The anger that had consumed me slowly dissipated, replaced by a sense of warmth. How could I ever regret the moments we had shared?
No matter how many tears were shed, they could never erase the beautiful memories we had created together.
With my eyes closed, I felt his soft lips press against my forehead. "You're the strongest person I've ever met, and I'm so proud of you," he whispered. He gently pinched my cheek one last time before he turned away and walked off into the distance.
Addi remained frozen in disbelief. She didn't even blink as tears continued to stream down her neck. My heart ached once again. I didn't want to break down in front of her, so I hastily gathered my belongings and began walking away.
Away from the house that had been my shelter for three years.
I hadn't even made it far from the mansion when I found myself sitting on the sidewalk.
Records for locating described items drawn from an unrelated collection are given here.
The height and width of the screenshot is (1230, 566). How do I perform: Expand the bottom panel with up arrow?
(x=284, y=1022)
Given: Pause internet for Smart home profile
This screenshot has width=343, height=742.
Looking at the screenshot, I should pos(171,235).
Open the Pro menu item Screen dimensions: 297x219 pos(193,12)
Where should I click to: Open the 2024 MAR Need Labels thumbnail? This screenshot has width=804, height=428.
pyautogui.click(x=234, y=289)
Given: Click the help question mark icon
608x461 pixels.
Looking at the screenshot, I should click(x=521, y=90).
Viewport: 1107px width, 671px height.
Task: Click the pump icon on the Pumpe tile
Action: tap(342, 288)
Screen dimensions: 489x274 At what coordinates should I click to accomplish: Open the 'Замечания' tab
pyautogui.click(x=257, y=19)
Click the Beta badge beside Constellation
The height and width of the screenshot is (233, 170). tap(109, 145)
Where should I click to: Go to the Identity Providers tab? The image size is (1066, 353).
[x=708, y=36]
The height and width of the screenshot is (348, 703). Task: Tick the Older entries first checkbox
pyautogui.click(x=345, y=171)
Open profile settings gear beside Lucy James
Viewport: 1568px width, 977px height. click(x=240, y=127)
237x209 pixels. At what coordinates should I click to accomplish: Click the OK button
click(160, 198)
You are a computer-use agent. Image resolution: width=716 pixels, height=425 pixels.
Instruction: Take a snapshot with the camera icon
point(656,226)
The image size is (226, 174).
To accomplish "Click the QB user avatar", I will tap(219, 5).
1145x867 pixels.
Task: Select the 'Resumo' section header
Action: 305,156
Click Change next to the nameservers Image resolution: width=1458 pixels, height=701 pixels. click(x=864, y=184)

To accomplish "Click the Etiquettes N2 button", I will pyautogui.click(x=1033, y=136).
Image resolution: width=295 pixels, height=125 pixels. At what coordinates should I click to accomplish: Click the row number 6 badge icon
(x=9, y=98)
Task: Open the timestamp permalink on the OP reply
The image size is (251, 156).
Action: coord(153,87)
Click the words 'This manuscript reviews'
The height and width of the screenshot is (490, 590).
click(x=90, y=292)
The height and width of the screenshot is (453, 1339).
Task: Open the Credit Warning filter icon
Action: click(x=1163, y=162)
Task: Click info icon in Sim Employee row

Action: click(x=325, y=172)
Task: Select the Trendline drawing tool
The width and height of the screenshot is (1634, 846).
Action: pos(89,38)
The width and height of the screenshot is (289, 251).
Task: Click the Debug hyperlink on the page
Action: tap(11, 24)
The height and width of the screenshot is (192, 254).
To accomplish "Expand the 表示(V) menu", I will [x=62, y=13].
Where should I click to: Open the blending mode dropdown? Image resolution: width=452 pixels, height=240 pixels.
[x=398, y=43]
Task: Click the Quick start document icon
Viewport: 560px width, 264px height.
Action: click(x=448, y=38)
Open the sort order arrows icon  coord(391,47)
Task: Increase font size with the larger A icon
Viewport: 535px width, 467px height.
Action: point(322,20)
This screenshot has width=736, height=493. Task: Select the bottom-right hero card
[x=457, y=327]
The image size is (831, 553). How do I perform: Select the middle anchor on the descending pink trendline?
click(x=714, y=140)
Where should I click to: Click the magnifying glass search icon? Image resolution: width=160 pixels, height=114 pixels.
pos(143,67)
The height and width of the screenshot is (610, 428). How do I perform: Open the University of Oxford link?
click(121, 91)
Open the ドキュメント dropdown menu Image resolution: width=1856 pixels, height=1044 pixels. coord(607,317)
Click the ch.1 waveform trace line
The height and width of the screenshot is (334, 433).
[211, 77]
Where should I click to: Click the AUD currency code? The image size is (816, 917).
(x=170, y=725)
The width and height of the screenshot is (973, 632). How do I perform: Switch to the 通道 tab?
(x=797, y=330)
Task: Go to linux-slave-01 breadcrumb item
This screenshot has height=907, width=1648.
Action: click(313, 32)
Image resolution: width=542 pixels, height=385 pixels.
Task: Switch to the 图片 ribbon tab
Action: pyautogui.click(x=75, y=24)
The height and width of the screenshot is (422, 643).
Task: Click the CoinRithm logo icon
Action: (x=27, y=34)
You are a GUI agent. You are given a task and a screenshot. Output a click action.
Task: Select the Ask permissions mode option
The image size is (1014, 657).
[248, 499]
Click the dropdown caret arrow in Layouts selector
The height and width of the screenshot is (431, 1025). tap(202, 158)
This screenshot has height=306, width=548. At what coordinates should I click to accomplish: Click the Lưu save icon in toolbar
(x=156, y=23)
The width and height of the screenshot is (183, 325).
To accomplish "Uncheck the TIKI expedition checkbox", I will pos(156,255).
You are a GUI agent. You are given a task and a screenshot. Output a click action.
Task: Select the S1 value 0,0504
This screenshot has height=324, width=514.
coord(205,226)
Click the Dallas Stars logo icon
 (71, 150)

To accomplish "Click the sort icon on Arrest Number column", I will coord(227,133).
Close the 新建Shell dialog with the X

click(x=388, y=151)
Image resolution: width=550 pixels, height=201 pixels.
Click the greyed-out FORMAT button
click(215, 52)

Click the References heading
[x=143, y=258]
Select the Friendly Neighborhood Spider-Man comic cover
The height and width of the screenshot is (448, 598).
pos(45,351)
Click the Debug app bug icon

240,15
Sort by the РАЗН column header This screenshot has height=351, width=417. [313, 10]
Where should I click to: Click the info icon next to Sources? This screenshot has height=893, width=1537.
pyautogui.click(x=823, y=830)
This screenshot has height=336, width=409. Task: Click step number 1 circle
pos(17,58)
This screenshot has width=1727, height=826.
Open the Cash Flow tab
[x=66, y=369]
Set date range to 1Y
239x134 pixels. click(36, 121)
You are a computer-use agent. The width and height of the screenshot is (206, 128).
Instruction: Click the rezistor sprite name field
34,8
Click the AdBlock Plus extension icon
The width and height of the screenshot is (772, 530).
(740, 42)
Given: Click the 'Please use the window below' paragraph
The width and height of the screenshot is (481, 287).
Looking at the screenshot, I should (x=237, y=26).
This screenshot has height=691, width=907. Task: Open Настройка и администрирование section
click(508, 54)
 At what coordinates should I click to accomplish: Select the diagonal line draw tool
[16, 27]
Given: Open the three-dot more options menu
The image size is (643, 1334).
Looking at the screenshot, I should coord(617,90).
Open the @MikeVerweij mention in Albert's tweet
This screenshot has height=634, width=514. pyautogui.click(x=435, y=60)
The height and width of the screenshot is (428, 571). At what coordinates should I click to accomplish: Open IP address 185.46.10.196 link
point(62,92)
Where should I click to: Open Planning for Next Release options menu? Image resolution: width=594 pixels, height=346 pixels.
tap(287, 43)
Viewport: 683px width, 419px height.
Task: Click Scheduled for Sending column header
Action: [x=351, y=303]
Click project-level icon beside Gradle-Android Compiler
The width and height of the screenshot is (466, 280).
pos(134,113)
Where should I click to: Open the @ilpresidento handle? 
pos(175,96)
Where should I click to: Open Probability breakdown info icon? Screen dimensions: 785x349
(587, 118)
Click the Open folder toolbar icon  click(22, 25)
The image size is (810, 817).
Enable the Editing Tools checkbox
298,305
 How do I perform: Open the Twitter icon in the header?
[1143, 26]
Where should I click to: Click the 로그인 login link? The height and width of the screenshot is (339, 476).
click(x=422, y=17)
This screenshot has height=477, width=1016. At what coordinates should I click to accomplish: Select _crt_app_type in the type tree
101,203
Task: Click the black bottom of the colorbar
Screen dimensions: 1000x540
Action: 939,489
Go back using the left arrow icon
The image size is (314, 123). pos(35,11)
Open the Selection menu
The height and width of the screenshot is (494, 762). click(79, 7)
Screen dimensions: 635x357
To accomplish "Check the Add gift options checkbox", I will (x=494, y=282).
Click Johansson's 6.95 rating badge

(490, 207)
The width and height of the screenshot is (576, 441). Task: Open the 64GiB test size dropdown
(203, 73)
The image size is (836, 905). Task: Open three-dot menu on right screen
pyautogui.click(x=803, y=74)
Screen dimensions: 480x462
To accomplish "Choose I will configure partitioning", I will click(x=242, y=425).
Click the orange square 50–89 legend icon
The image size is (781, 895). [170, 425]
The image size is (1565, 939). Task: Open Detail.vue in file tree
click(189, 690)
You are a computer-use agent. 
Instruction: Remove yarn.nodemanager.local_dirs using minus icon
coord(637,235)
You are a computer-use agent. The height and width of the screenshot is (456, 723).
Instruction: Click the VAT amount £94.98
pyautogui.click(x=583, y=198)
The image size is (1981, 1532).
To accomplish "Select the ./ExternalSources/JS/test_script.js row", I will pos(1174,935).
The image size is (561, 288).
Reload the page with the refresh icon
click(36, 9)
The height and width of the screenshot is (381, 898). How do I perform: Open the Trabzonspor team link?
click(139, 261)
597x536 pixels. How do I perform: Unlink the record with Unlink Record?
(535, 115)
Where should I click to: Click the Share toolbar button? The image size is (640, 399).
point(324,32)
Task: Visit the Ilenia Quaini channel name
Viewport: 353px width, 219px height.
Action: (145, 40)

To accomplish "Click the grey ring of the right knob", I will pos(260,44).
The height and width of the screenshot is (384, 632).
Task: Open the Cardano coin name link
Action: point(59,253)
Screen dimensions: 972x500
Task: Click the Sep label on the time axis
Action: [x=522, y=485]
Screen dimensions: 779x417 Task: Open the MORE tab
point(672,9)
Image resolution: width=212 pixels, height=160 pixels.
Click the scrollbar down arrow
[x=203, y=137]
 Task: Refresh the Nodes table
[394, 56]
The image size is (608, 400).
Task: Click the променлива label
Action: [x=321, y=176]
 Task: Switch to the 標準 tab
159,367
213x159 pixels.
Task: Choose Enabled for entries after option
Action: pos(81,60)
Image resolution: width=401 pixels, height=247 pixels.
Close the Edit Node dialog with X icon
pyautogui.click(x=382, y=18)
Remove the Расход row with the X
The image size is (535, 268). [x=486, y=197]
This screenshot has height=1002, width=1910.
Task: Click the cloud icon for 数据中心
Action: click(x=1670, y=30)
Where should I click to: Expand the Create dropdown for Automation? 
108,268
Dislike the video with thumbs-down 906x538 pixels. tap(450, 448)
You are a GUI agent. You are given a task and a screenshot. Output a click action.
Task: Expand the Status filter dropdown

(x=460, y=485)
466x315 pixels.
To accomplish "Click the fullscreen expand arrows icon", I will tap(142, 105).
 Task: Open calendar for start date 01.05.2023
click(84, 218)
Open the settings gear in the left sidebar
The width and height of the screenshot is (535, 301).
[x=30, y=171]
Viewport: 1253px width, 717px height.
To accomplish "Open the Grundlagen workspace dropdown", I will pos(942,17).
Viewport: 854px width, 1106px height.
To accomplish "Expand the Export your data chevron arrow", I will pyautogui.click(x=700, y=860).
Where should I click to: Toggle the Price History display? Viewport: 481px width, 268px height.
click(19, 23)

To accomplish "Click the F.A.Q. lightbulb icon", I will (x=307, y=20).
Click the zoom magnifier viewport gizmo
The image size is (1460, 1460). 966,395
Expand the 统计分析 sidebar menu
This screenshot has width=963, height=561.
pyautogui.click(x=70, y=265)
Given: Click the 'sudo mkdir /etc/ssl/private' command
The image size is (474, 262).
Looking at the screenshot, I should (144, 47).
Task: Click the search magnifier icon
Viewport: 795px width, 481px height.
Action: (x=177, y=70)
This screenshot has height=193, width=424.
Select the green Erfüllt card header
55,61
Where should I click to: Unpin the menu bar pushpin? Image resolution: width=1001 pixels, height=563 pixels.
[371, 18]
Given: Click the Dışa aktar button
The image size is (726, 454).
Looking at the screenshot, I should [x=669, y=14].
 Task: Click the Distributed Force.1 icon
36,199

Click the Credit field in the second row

I knew I should be angry with him, but I couldn't ignore the pain in my chest every time his tears flashed through my mind. I had loved him, there was no denying that, but admitting that I had once fallen in love with him was the least I could do. I couldn't push it any further. I couldn't force something that wasn't meant for me.
As tears continued to flow, I clutched the necklace hanging around my neck.
Papa...
I know you wouldn't want to see me in such pain, but I hope you're not angry with him. Despite all the heartaches I endured from loving him, I am grateful. For once in my life, I experienced what it was like to live on the brighter side of the world. I owe that to him. Acre didn't just let me catch a glimpse of his world; he also embraced me and made me feel at home.
I followed your advice, Papa.
I opened my heart and embraced the beauty of the world. But then fate intervened; it forced me to open my eyes and realize that no matter how comfortable it felt to be there, there would always be a certain part of the world I could only encounter but never truly belong to.